Race is also part of the story, in the person of Jolene. Like the other characters, she is a many-sided and intriguing figure. She alludes to the bitter struggles for equal rights of that period, and some of her words reflect the growth of nationalist moods in the late 1960s, in response to the disappointments with the limited reforms of the era. At the same time, Jolene also feels the closest of bonds with Beth and emphasizes what they share in common.
Mr. Shaibel, whose first name we never learn, is perhaps the most substantial character next to Beth herself. We only see him on screen in the early part of the series, but his presence is felt even more strongly at its conclusion. Jolene brings word that he has died, and Beth, feeling guilty that she has not kept in touch with the man who encouraged her talent, travels with Jolene to his sparsely attended funeral service.
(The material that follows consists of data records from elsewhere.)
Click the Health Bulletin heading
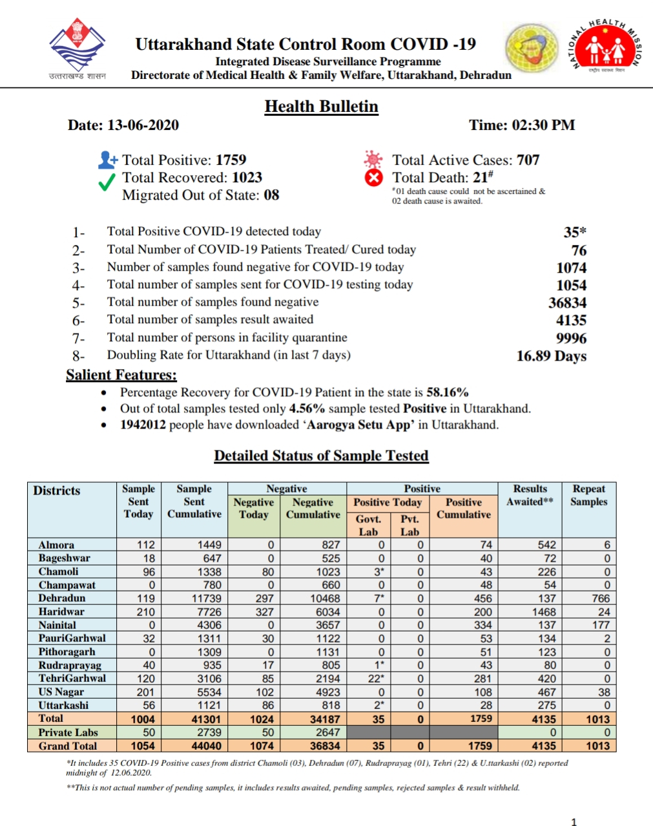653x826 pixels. pyautogui.click(x=321, y=107)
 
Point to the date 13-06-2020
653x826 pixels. pyautogui.click(x=143, y=125)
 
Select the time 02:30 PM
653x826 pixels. pyautogui.click(x=543, y=125)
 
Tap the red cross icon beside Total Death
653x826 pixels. pyautogui.click(x=374, y=178)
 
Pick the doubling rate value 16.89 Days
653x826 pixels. pyautogui.click(x=551, y=356)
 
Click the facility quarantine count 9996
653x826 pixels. pyautogui.click(x=571, y=338)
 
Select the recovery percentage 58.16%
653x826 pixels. pyautogui.click(x=447, y=392)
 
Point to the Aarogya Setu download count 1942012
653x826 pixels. pyautogui.click(x=143, y=425)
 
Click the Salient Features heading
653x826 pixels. pyautogui.click(x=121, y=375)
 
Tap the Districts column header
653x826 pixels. pyautogui.click(x=57, y=491)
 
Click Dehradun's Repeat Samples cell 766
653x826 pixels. pyautogui.click(x=600, y=598)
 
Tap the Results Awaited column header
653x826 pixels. pyautogui.click(x=530, y=495)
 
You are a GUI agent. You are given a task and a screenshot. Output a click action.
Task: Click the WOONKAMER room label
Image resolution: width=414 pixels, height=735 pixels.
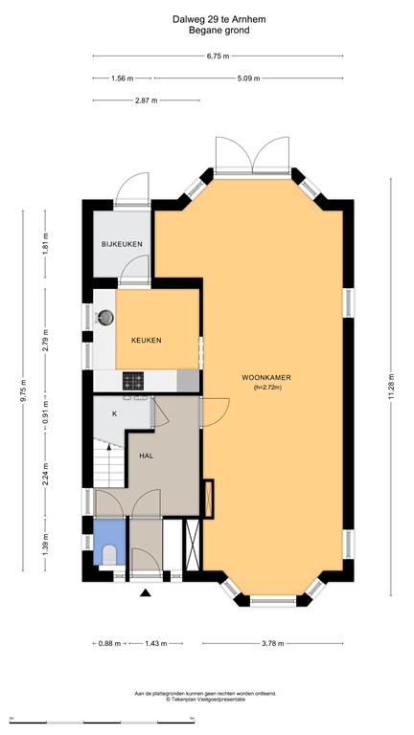tap(266, 377)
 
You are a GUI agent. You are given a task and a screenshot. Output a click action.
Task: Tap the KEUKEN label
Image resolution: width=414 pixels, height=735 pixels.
tap(146, 341)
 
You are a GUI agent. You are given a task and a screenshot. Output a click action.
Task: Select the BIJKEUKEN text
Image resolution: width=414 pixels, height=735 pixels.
tap(122, 244)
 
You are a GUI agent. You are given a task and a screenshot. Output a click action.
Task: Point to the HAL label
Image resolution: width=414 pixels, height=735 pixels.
tap(147, 456)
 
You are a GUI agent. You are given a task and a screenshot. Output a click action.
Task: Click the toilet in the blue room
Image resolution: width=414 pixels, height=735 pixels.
tap(109, 554)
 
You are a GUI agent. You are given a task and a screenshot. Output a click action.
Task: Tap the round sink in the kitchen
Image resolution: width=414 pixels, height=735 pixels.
tap(105, 318)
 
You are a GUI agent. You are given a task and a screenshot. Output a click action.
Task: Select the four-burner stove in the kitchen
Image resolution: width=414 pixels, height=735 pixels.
tap(133, 381)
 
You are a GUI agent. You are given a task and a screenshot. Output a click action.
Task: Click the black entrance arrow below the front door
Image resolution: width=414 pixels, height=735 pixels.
tap(146, 593)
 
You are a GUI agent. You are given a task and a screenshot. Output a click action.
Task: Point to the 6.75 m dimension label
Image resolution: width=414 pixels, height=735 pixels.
tap(218, 56)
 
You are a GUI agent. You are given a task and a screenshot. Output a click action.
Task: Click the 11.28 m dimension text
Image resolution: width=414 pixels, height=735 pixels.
tap(391, 388)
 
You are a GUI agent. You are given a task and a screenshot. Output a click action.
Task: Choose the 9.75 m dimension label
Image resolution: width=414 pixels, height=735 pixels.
tap(23, 390)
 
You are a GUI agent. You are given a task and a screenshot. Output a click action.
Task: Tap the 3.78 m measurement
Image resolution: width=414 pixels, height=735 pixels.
tap(272, 643)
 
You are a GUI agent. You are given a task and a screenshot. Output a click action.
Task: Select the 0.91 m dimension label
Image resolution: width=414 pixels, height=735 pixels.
tap(46, 412)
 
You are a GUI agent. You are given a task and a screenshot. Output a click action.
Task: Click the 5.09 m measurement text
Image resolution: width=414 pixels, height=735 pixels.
tap(248, 78)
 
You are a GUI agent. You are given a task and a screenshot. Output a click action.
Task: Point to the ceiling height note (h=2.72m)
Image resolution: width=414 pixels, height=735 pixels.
tap(266, 388)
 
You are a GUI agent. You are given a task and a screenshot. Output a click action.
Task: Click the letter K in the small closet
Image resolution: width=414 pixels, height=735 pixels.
tap(114, 413)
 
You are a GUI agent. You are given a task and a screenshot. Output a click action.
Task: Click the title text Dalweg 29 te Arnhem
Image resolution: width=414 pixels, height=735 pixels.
tap(218, 20)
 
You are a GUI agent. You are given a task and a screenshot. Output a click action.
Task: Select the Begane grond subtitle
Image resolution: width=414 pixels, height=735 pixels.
tap(218, 31)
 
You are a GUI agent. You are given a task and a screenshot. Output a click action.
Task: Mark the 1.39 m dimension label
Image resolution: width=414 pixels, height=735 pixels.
tap(46, 545)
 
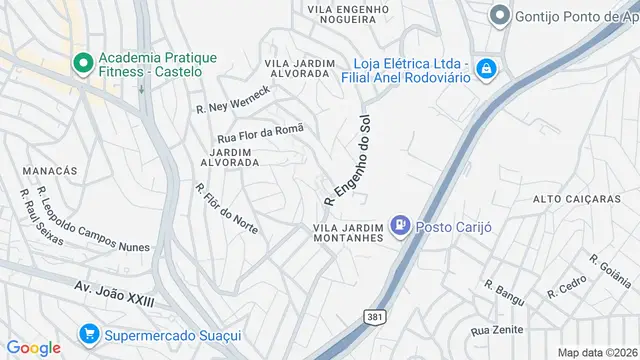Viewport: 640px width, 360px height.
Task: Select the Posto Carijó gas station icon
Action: pyautogui.click(x=401, y=226)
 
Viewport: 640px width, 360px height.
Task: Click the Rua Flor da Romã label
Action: pyautogui.click(x=259, y=133)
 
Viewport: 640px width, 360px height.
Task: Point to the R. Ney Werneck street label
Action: pyautogui.click(x=233, y=100)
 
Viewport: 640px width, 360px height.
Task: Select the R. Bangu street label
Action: pyautogui.click(x=504, y=290)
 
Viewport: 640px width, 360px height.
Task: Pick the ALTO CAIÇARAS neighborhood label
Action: pyautogui.click(x=577, y=199)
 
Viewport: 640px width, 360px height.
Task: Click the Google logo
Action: pyautogui.click(x=34, y=347)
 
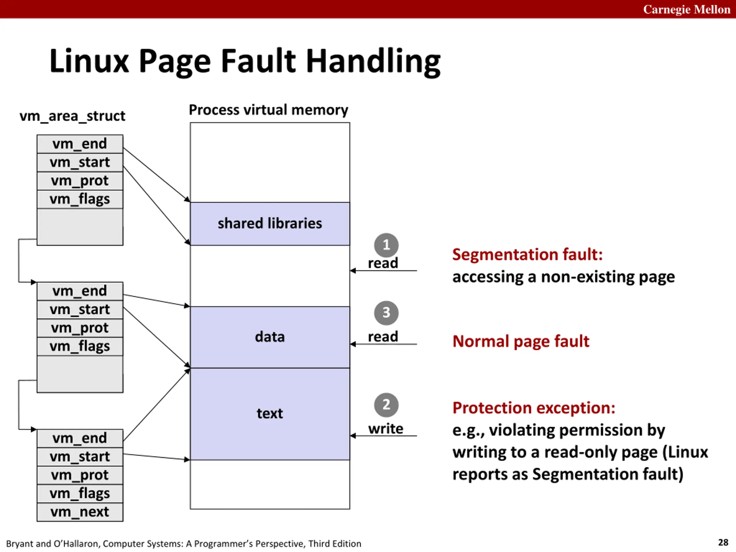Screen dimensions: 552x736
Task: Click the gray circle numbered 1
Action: click(x=386, y=245)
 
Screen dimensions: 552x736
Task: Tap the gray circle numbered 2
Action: click(x=386, y=405)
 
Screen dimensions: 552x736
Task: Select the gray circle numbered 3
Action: click(x=386, y=313)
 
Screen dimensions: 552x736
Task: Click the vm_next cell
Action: click(x=80, y=512)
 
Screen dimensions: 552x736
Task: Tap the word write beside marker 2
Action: click(x=386, y=429)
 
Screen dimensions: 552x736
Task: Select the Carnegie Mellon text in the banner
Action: click(x=687, y=9)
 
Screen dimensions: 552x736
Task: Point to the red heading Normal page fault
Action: click(x=521, y=341)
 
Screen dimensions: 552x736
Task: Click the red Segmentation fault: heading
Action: click(x=527, y=254)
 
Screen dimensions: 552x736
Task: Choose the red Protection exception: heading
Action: click(x=534, y=408)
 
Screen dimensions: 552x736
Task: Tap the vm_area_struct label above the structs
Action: click(x=72, y=116)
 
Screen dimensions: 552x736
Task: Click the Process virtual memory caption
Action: click(x=268, y=110)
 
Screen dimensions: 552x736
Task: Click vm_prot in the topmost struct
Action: click(x=80, y=181)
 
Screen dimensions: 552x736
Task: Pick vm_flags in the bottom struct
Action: click(x=80, y=493)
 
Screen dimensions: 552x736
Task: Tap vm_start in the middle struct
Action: click(x=80, y=309)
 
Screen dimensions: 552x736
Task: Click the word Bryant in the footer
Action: click(x=20, y=544)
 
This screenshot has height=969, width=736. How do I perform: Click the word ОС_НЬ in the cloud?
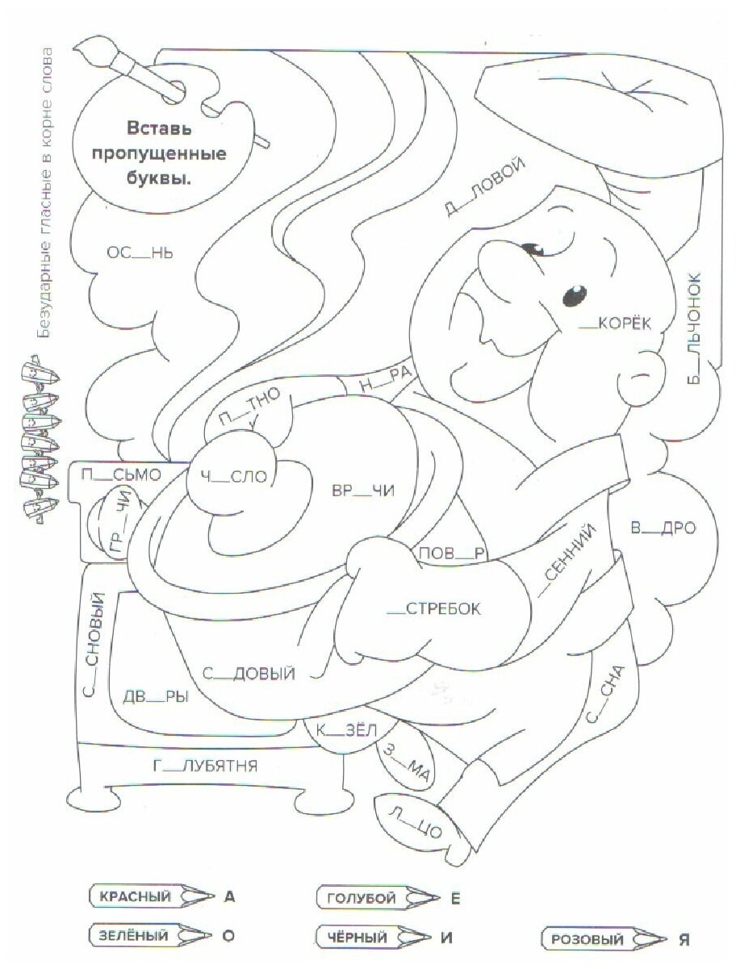click(x=140, y=253)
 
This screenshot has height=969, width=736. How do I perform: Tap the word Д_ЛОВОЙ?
click(x=484, y=188)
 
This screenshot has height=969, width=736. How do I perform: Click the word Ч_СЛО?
click(x=234, y=477)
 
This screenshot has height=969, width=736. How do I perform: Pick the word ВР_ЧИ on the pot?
click(x=363, y=491)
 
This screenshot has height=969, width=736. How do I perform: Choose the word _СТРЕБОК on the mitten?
click(x=433, y=609)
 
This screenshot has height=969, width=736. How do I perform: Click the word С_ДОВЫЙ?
click(x=249, y=674)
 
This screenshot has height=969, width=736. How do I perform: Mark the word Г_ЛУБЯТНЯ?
click(x=205, y=766)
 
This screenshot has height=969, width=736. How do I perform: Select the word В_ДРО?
click(x=663, y=529)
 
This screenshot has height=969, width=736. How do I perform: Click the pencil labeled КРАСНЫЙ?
click(x=152, y=896)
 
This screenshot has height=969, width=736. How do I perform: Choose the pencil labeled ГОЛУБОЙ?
click(x=378, y=897)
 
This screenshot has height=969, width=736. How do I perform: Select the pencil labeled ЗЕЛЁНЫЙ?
click(x=152, y=937)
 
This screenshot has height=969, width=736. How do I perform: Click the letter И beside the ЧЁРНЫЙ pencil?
click(x=446, y=938)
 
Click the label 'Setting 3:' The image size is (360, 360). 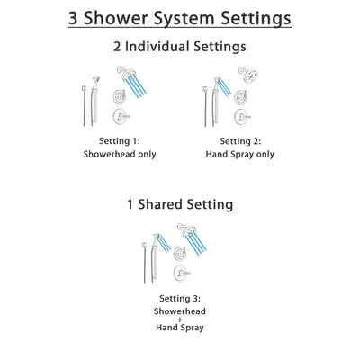pyautogui.click(x=181, y=298)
Later, Beth pays tribute to him when she is interviewed by a newspaper. A moving moment, it shows the connection between generations, and how the old have much to pass on to the young. The show premiered in October, making the tribute to Mr. Shaibel all the more meaningful and poignant, in this year when tens of thousands of the ill and elderly in the US, and hundreds of thousands elsewhere, have been callously abandoned to die in nursing homes.
Moreover, a meaningful historical element emerges from Beth’s journey. Chess becomes a window, in a small but meaningful way, into wider issues. She has a healthy respect for the Soviet chess grandmasters, and understands the importance attached to the game in the USSR. The brief scenes of life in the Soviet Union during this period of the Cold War are handled quite objectively. The obligatory portraits of Stalinist chief Leonid Brezhnev are seen on the walls, and the tone is not uncritical. At the same time, however, the dedication to chess that is shown, including the number and enthusiasm of the fans, suggests a high cultural level. Earlier, Benny hints at some issues when he says to Beth, “You know why the Soviets play the best chess? Because they help each other as a team. … They support each other. As Americans we work alone because we’re all such individualists.”
The closing scene of the entire series is a revealing one, keeping in mind that Tevis’s book was written in 1983, in the early years of the Ronald Reagan administration, with its renewed campaign against what Reagan termed the “Evil Empire.”
In the taxi on the way to the Moscow airport, Beth is informed by her State Department “handler” that she will be attending a special dinner at the White House. He begins to instruct her on what she should say at the affair, when she suddenly cuts him off, instructs the driver to stop the car and simply walks away. Beth makes her way back to the site of the competition, spurning the State Department and her moment of glory to fraternize with the scores of Soviet chess players outside in the street hunched over their chessboards.
The Queen’s Gambit is a work of entertainment that can be appreciated on many levels. It must be said, however, that the popularity of a drama that treats its subject with this level of humanity, honesty and seriousness is both an indication of what is possible, and a hopeful sign for the future.